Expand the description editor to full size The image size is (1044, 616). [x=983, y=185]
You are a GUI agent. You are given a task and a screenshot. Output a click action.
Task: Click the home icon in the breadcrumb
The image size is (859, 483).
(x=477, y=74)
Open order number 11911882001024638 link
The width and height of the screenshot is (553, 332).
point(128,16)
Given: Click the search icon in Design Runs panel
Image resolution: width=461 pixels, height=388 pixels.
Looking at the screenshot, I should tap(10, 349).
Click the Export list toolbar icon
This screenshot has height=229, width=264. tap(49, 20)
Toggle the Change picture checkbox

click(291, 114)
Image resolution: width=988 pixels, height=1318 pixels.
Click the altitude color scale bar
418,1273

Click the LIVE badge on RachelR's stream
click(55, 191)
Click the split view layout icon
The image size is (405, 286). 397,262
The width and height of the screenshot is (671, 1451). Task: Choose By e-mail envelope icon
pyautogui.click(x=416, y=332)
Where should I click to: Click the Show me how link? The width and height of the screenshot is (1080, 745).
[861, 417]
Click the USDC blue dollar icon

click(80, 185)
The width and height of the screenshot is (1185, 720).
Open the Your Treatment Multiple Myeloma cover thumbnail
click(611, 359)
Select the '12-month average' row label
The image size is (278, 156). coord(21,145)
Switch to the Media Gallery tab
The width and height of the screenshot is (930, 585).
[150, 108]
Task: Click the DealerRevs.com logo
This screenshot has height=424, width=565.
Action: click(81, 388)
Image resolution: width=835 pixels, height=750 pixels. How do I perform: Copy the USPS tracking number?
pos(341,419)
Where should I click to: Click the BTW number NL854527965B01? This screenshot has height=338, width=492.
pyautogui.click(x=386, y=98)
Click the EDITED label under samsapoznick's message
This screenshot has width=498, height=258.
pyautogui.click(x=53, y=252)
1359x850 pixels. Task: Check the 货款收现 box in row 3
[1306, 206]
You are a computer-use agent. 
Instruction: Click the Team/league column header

+++++

Work instructions: Every line in the listing that holds "agent" belongs in the answer.

Exercise result:
You are a GUI agent. You are given a task and a screenshot. Output a click action.
You are a computer-use agent. 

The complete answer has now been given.